Friday, January 28, 2011

Arizona Law on Birth Rights

The 14th Amendment to the U.S. Constitution states:

“All persons born or naturalized in the United States, and subject to the jurisdiction thereof, are citizens of the United States and of the State wherein they reside.”

This amendment was passed in order to guarantee that freed slaves and their offspring would be American Citizens. It’s unlikely that at the time anyone considered the question of the offspring of illegal immigrants.

Historically the phrase as been interpreted to simply mean that, other than under a few exceptions, if you are born within the territory of the United States, then you are an American citizen. Republicans in Arizona are preparing to challenge that interpretation.

Several bills have been introduced in the state legislature to deny citizenship to the children of illegal immigrants born in the U.S. Today, they would automatically be granted citizenship based upon the simple fact of being born here. Under the Arizona bills they would not.

How can they do this? Isn’t this in violation of the 14th Amendment and therefore the U.S. Constitution? Well, perhaps. What the Arizona legislators are really doing is setting up a challenge to the traditional interpretation in the Supreme Court and they are basing that challenge on the phrase “…and subject to the jurisdiction thereof.”

What exactly does that phrase mean? Well, suppose a visiting pregnant monarch gave birth prematurely? It might be a little awkward to say that the monarch’s child, and perhaps heir to a foreign throne, is a citizen of the United States.

The issue of course is that the visiting monarch is not “subject to the jurisdiction thereof” of the United States and neither are diplomats. In the landmark case “U.S. v. Wong Kim Ark” in 1898 the Supreme Court decided that the 14th Amendment must be interpreted based upon English Common Law and included all native-born children except for those who were: (1) born to foreign rulers or diplomats, (2) born on foreign public ships, or (3) born to enemy forces engaged in hostile occupation of the country's territory.

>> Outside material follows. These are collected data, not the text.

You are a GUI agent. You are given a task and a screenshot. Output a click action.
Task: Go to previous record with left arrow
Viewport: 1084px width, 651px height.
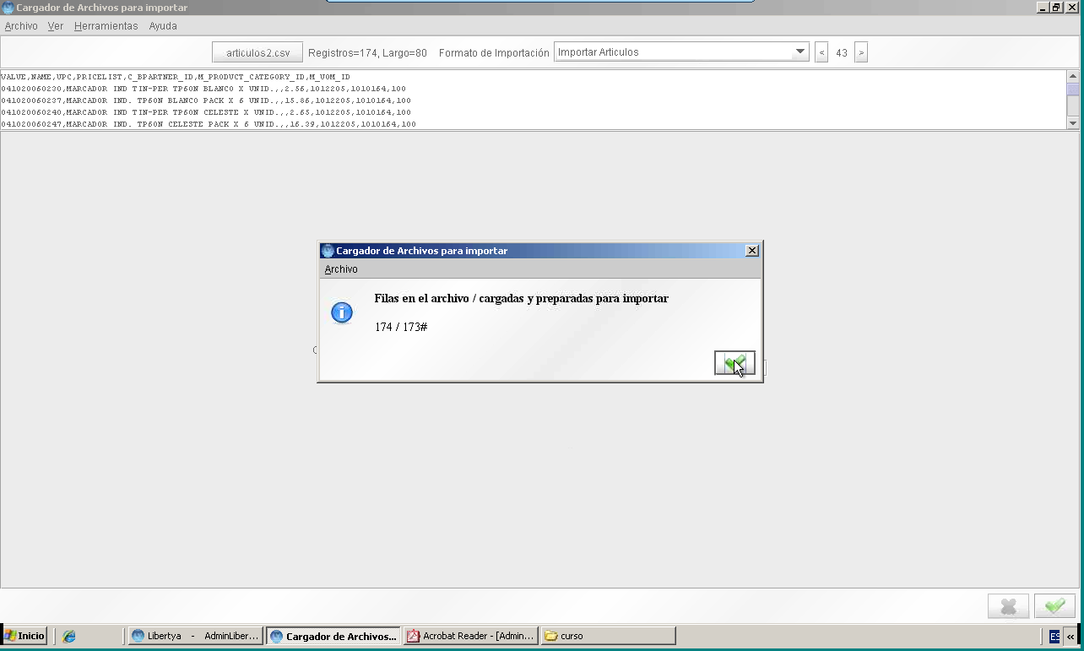point(821,52)
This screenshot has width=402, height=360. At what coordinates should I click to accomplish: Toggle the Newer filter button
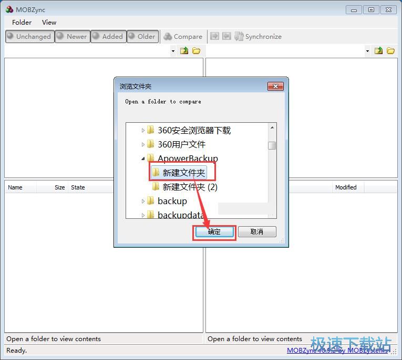pos(73,36)
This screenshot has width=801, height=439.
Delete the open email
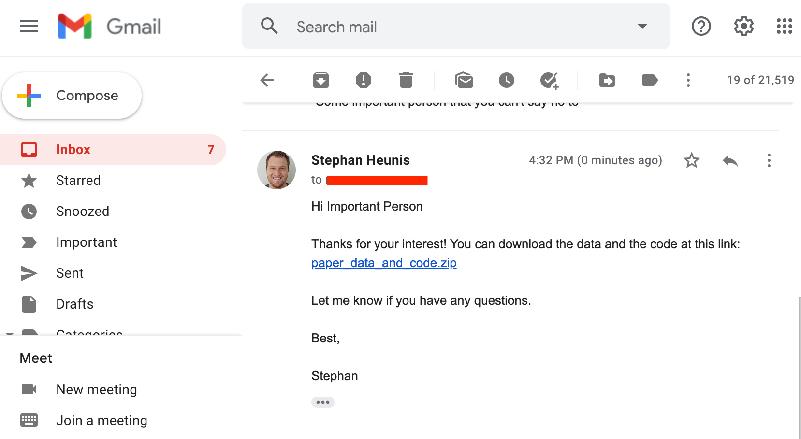pos(406,80)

Unfortunately, if one goes back to the actual debates related to the 14th Amendment in 1866 one can make the case that the phrase is actually synonymous with the phrase “not subject to any foreign power.” This was precisely the phrase used in the Civil Rights act Of 1866 passed by the same Congress as the 14th Amendment. The Civil Rights act declared a citizen to be “all persons born in the United States and not subject to any foreign power.”

So, if that’s what they meant, why isn’t that what they said?

Possibly because there was an intent to change the citizenship definition by expanding it. What about the children of legal immigrants? Many countries maintain the principle that children born to their citizens are likewise citizens and subject to their jurisdiction. Would they be excluded from American citizenship if their parents had immigrated here and not yet taken out American citizenship?

What about an American with a foreign bride (which happens with some regularity given our military adventures abroad)? Any child born to such a union could be claimed by the brides home nation. Would the child then be “subject to a foreign power” and not entitled to natural born citizenship?

The Supreme Court decision made it simple. Other than the three exceptions noted, if you’re born here, you’re an American citizen, and a natural born citizen at that, eligible one day to sit in the Oval Office as President.

Now I’m sure Conservatives will claim that this is an egregious case of Judicial Activism and the court creating law rather than interpreting it. Perhaps, but if the law isn’t allowed to grow with the times, it ceases to provide justice; if it ceases to provide justice, then it is bad law and unworthy of being considered what the Constitution says.

To my mind the Arizona legislators are wrong and, hopefully, the current Supreme Court will agree with the court of 1898 and see it that way as well.